Barents diamonds evoke great interest

Russia stands for 22 percent of the world's diamond production. The Barents diamonds come from the second largest deposit in Russia, located in Arkhangelsk Oblast.

While the world is talking about an Arctic meltdown, another type of “ice” is building up in the North. Extraction of diamonds is an increasingly promising part of the Barents mining industry.


Production growth and new project investments predict further expansion of the diamond sector.

Russia is the world’s biggest diamond producing country. Its diamonds stand for 22 percent of the world’s total diamond production. Russia’s primary diamond reserves are located in Yakutia, but parts of them can be found also in the Barents Region.   

The Barents diamonds come from Arkhangelsk Oblast. It is one of the three northernmost locations in the world where diamonds are extracted (along with Yakutia and Canada).  

Production in Arkhangelsk Oblast is operated by one of the youngest mining enterprises in Russia, the OJSC Severalmaz (“North diamond”). The company was established in 1992 to develop the Lomonosov field. 95 percent of the company’s stock is owned by ALROSA. Commercial production began in 2006, and has since had an annual production capacity of about 500 thousand carats. 

 Diamond production booms  

Production at the Lomonosov field has boomed, figures from Patchwork Barents show. In 2009, Severalmaz extracted 455 thousand carats of diamonds. By 2013, production had reached 636 thousand carats (an increase of 40 percent).

Today, the Severalmaz diamonds account for about two percent of ALROSA’s production. By 2020, the share is expected to reach 10 percent.  


 A “brilliant” future for Arkhangelsk

The demand for Russian diamonds is high, particularly abroad. About 75 percent of the output is exported, while the rest goes to the domestic market, the Voice of Russia reports. The largest consumer of Russian diamonds is the United States. Diamonds are particularly popular there, and are mainly used in the jewellery industry.   

The demand for Russian diamonds also impacts production in Arkhangelsk Oblast. Over 60 percent of all diamonds produced by Severalmaz can be used in jewellery and are, thus, qualified for export. In 2007, Severalmaz was granted general licence for the export of diamonds. By the first quarter of 2014, all diamonds produced in Arkhangelsk were subject to export, Business Class informs. The primary consumers of the Arkhangelsk diamonds were Belgium, India and Israel. 

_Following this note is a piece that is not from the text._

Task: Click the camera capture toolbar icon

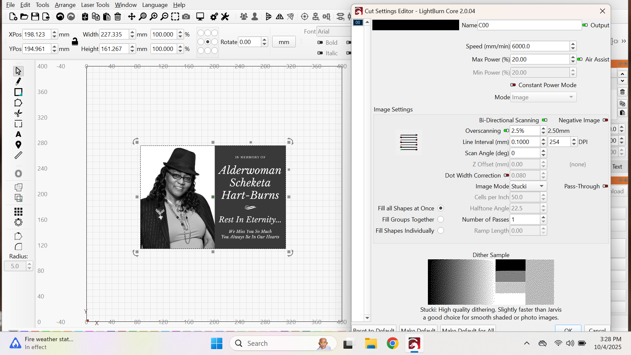Action: click(x=186, y=16)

In March 2014, Severalmaz opened its second processing plant. The new module will significantly enhance output at the Lomonosov field, ALROSA reports. 

New project investors aim to further expand production in the region. Lukoil plans to open a new diamond mine at the Grib field in June 2014, Arctic Info reports. “The first diamonds will meet the markets in August-September [this year]”, says the President of Lukoil, Vagit Alekperov to Arctic Info.

According to RIA Novosti, Severalmaz will continue to increase its production. By the end of 2014, the company expects to produce 1,7 million carats of diamonds, which is more than double of the amount produced in 2013.


Open-pit: The Arkhangelskaya pipe is 23 km deep. This is where the Barents diamonds first see daylight.